Agrigento, tornano in cella 10 boss scarcerati per vizio di forma

di Redazione

I carabinieri del comando provinciale di Agrigento hanno arrestato dieci capimafia delle cosche agrigentine e palermitane e notificato un obbligo di dimora a un undicesimo indagato. L’operazione è stata coordinata dalla Dda di Palermo. In manette sono finiti boss ed estorsori già arrestati a gennaio scorso nell’ambito del maxiblitz ‘Montagna’ e poi scarcerate dal tribunale del Riesame. I giudici della Libertà, nei mesi scorsi, avevano annullato per difetto di motivazione ben 13 misure cautelari sostenendo che il gip che aveva disposto i provvedimenti si fosse limitato a fare un copia e incolla della richiesta di arresto depositata dai pm Gery Ferrara, Claudio Camilleri e Alessia Sinatra. Una decisione, quella del Riesame, che aveva fatto tornare liberi mafiosi ed estortori. E per mesi vittime e carnefici si sono ritrovati faccia a faccia. La Procura di Palermo ha fatto ricorso contro la decisione del tribunale. La Cassazione, che si sta pronunciando in questi giorni, ha dato ragione ai pm e ha annullato con rinvio già 8 delle 13 scarcerazioni disposte dal Riesame.

Dopo il blitz Montagna, rompendo un muro di omertà storico, per la prima volta, decine di commercianti e imprenditori della provincia per anni vittime del racket, hanno iniziato a collaborare con gli inquirenti facendo nomi e cognomi degli esattori del pizzo. Un paradosso accaduto in una provincia che è stata teatro della più grossa operazione antimafia mai fatta nella zona. Cinquantasette arresti, con boss di prima grandezza finiti in cella insieme ad esattori del pizzo, gregari e prestanomi. L’hanno chiamata “operazione Montagna” perché a tappeto sono stati disarticolati i vertici di tutti i clan dell’area montana.

Cosche come quella di Raffadali, Aragona, Sant’Angelo Muxaro e San Biagio Platani, Santo Stefano di Quisquina, Bivona, Alessandria della Rocca, Cammarata e San Giovanni Gemini sono rimaste “orfane” dei loro capi, come Antonino Vizzì e Luigi Pullara, fino alle scarcerazioni disposte dal Riesame.
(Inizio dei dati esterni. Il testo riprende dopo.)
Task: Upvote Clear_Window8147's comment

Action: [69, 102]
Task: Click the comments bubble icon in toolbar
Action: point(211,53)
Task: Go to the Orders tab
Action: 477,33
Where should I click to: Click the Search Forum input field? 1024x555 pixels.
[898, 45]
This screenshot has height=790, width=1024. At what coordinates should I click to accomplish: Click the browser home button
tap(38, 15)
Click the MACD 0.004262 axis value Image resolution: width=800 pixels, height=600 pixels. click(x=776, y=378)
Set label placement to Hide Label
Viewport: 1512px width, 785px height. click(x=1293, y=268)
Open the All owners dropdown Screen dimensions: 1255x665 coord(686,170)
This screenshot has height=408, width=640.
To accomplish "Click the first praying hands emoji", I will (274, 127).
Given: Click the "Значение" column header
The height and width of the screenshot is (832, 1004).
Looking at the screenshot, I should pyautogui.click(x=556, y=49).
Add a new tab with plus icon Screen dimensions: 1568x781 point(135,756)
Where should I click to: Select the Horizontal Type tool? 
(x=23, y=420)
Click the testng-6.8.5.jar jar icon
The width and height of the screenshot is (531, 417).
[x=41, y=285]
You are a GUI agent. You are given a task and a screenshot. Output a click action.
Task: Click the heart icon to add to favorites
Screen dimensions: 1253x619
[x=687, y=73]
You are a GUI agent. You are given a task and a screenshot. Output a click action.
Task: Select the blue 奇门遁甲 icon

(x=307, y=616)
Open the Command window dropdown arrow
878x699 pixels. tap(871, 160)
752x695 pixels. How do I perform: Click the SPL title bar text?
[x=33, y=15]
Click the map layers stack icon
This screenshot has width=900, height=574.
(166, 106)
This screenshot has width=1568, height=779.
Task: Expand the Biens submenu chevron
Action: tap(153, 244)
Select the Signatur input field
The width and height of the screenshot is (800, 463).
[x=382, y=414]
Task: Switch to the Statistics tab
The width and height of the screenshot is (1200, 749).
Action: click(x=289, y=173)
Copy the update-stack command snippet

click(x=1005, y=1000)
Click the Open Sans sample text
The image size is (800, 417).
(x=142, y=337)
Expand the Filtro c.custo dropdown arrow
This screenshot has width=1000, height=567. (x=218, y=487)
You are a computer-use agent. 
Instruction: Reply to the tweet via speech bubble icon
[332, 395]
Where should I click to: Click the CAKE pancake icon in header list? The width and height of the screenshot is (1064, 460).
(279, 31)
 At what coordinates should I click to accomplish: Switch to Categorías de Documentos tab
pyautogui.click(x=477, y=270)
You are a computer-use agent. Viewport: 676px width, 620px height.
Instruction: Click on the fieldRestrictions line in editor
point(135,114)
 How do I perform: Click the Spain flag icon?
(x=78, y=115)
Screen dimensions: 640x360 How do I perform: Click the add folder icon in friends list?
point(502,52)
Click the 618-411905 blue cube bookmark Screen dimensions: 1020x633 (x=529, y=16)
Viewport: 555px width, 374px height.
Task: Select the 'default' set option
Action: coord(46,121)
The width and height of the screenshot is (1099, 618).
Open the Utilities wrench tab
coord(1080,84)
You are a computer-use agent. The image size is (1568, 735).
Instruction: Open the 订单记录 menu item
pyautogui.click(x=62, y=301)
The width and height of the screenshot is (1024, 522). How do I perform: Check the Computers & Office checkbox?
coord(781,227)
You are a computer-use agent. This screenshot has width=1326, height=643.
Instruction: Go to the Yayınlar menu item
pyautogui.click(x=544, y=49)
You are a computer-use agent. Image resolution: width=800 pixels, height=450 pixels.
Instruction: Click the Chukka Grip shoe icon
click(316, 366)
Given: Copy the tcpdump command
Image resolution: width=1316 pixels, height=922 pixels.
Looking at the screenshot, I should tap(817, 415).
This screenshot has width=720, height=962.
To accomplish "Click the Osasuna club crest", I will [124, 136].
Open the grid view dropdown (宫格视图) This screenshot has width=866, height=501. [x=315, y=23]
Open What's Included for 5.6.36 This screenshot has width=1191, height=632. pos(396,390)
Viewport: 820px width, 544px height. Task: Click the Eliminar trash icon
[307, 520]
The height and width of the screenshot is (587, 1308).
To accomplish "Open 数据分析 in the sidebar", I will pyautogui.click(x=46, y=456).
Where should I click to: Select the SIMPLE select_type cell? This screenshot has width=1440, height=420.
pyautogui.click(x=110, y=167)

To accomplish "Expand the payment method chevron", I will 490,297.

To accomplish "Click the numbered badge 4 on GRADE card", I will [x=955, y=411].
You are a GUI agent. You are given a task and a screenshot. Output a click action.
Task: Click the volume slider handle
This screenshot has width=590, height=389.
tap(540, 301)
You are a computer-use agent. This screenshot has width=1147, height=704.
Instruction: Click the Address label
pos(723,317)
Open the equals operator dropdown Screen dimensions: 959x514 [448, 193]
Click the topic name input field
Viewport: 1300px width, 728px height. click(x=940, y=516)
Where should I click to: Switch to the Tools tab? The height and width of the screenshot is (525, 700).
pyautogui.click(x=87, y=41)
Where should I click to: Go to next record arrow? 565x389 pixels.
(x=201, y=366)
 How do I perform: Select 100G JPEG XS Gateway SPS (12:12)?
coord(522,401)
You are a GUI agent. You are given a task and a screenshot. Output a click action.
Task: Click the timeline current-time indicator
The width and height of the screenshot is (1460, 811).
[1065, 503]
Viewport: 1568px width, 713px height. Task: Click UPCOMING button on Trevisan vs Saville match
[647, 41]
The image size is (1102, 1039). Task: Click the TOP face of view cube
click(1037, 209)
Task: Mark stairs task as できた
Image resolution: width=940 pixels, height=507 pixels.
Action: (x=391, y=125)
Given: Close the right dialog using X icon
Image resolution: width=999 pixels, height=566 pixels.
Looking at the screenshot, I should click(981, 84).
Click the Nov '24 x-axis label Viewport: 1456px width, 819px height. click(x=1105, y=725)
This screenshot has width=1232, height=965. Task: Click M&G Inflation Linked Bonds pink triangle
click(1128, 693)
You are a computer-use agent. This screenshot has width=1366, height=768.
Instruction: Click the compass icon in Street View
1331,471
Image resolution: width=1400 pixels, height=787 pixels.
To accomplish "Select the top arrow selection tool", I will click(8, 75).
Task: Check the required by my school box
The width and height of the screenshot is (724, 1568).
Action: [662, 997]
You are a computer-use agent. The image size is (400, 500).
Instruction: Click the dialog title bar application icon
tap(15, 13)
Paradossalmente, invece, è rimasto in carcere Giuseppe Quaranta, ex capomafia di Favara che, dalla fine di gennaio, ha cominciato a collaborare con i magistrati. Le sue dichiarazioni e le ammissioni delle vittime del pizzo sono elementi nuovi usati dalla Procura per gli arresti di oggi.

L’indagine, coordinata dal Procuratore Francesco Lo Voi, racconta di una mafia che parla un linguaggio antico, perpetua organigrammi tradizionali, fa affari con la droga e le estorsioni e si vanta di esistere “fin dalla storia del mondo”. Ma non disdegna business nuovi. Ovunque ci siano fondi pubblici su cui mettere mano i clan accorrono. Dall’inchiesta è emerso, infatti, tra l’altro che il capomafia di Cammarata Calogerino Giambrone avrebbe cercato di infilarsi nella gestione di una coop, la San Francesco di Agrigento, che si occupa di accoglienza di migranti.

Queste le persone arrestate dai carabinieri del comando provinciale di Agrigento: Antonino Vizzì, 63 anni, ritenuto reggente della “famiglia” di Raffadali; Vincenzo Pellitteri, 66 anni, ritenuto reggente della “famiglia” di Chiusa Sclafani; Franco D’Ugo, 52 anni, del clan di Palazzo Adriano; Giovanni Gattuso, 62 anni, ritenuto reggente della “famiglia” di Castronovo di Sicilia; Vincenzo Cipolla, 56 anni, della cosca di San Biagio Platani; Raffaele La Rosa, 59 anni, ritenuto appartenente alla “famiglia” di San Biagio Platani; Raffaele Salvatore Fragapane, 40 anni, ritenuto appartenente alla “famiglia” di Santa Elisabetta; Luigi Pullara, 54 anni, ritenuto esponente di vertice della “famiglia” di Favara; Angelo Di Giovanni, 46 anni, ritenuto appartenente alla “famiglia” di Favara e Giuseppe Vella, 37 anni, della “famiglia” di Favara.